No wonder Jesus calls all Christians to “put to death, therefore, whatever belongs to your earthly nature: sexual immorality, impurity, lust, evil desires and greed, which is idolatry” (Col. 3:5). He knows that while we are fully redeemed and nothing can change that, true joy in him and our Christ-exalting witness cannot be attained if we allow sin to reign in our flesh. After all, “How can we who died to sin still live in it?” (Rom. 6:2).
In the ultimate cosmic struggle, Jesus laid down his perfect life on the cross to deal a deathblow to sin and death in order to rescue His people! When I would prefer to get cozy with my sin I need to remember that Jesus broke the chains that enslaved me so I could be free to love and serve only him. Jesus satisfied the wrath of God on my behalf so I wouldn’t have to bear it for all eternity! And what’s more, Jesus has given me the Holy Spirit and grafted me into his body of believers and planted me in a local church where we can victoriously battle sin together.
Jesus has already won the war for my eternal salvation and he enables me to engage in grace-based struggling against my sin. If real change could be achieved simply by my power and ability, I would never have “a sense of helplessness or a desperate need for both redemption and power through Jesus” (Ed Welch, Addictions). It is a good thing to see our idolatry, self-love, and contentiousness and realize that we are helpless and desperate before the Lord each and every second of our lives (2 Cor. 11:30).
We must not regard our struggle against sin simply as a bad haircut to grow out. We must reject the fleeting vain pleasures that sin promises for the greater eternal joy that is held out to us in Jesus Christ.
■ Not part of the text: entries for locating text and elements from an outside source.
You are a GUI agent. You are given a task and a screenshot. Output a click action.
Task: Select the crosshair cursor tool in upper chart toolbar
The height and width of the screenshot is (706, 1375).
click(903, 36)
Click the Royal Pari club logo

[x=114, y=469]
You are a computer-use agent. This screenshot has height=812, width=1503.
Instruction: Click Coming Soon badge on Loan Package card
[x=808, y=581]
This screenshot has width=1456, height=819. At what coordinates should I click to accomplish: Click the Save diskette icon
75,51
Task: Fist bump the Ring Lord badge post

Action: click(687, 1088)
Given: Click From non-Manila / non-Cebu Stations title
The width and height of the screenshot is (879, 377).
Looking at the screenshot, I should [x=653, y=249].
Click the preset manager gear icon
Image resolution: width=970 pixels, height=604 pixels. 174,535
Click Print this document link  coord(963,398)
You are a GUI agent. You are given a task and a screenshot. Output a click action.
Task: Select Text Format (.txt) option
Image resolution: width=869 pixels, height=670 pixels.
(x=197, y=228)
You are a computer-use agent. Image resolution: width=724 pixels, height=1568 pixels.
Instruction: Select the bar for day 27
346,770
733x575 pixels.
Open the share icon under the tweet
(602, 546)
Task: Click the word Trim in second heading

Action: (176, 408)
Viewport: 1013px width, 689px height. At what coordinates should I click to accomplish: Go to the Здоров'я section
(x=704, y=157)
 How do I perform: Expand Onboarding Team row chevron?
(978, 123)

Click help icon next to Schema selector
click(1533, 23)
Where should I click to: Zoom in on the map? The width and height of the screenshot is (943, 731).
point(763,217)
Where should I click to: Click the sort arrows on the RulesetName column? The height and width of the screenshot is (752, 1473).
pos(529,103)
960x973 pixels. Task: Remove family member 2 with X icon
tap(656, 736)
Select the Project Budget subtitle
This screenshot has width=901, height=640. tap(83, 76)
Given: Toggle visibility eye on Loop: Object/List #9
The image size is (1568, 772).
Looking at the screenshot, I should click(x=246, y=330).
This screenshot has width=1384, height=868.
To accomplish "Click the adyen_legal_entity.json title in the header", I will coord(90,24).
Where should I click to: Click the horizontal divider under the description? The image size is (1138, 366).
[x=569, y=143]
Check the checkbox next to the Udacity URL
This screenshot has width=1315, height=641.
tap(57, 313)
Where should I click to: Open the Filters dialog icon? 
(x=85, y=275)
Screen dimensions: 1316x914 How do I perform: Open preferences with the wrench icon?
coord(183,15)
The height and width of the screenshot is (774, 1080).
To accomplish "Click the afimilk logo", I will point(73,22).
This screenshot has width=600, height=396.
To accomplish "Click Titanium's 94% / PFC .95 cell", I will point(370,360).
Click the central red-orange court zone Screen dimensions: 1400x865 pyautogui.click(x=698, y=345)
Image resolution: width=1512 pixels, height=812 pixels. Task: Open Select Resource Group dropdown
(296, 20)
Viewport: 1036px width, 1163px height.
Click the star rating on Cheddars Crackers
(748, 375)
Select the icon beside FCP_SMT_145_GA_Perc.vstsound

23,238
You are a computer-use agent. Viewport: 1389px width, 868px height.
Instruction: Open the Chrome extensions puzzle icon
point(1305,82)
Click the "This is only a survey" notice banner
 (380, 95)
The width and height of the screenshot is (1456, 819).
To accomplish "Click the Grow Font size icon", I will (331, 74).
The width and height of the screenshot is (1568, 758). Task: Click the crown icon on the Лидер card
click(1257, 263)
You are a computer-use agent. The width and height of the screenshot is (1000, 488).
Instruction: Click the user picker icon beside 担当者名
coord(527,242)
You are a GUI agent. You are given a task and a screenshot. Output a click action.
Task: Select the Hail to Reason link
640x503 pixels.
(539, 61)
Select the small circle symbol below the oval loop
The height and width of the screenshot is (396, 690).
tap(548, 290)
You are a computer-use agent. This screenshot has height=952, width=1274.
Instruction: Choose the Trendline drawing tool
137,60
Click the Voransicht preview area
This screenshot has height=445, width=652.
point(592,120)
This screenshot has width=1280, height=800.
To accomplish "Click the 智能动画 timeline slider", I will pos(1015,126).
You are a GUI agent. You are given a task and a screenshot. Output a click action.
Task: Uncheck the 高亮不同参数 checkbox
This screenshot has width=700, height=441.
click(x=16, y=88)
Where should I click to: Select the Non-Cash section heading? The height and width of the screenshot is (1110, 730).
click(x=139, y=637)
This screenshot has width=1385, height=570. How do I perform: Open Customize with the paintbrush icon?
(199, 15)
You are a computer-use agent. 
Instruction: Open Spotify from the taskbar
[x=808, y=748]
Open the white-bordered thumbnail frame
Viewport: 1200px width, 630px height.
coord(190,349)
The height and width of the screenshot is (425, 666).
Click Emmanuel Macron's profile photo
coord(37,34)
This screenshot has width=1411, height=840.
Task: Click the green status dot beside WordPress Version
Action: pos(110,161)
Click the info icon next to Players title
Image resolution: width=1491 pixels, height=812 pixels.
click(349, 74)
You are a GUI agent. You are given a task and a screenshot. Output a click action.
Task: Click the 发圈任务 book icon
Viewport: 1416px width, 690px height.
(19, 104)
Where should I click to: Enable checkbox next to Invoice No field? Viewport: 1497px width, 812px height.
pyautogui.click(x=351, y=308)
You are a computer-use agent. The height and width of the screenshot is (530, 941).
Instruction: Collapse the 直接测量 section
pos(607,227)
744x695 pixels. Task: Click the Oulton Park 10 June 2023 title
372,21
Through Jesus we have the strength to keep pursuing his holiness, keep mining God’s word for food, keep singing praises about his glorious provision of Jesus for all our wounds, keep resting in God’s promises of victory, keep taking out the earplugs that we use to drown the Spirit’s voice in our conscience, and keep praying for total reliance on Christ alone.
And of course, by God’s grace we can keep pursuing accountability in the context of community-- in order to “lay aside every weight, and sin which clings so closely, and [let us] run with endurance the race that is set before us, looking to Jesus, the founder and perfecter of our faith, who for the joy that was set before him endured the cross, despising the shame, and is seated at the right hand of the throne of God” (Heb. 12:1b-2).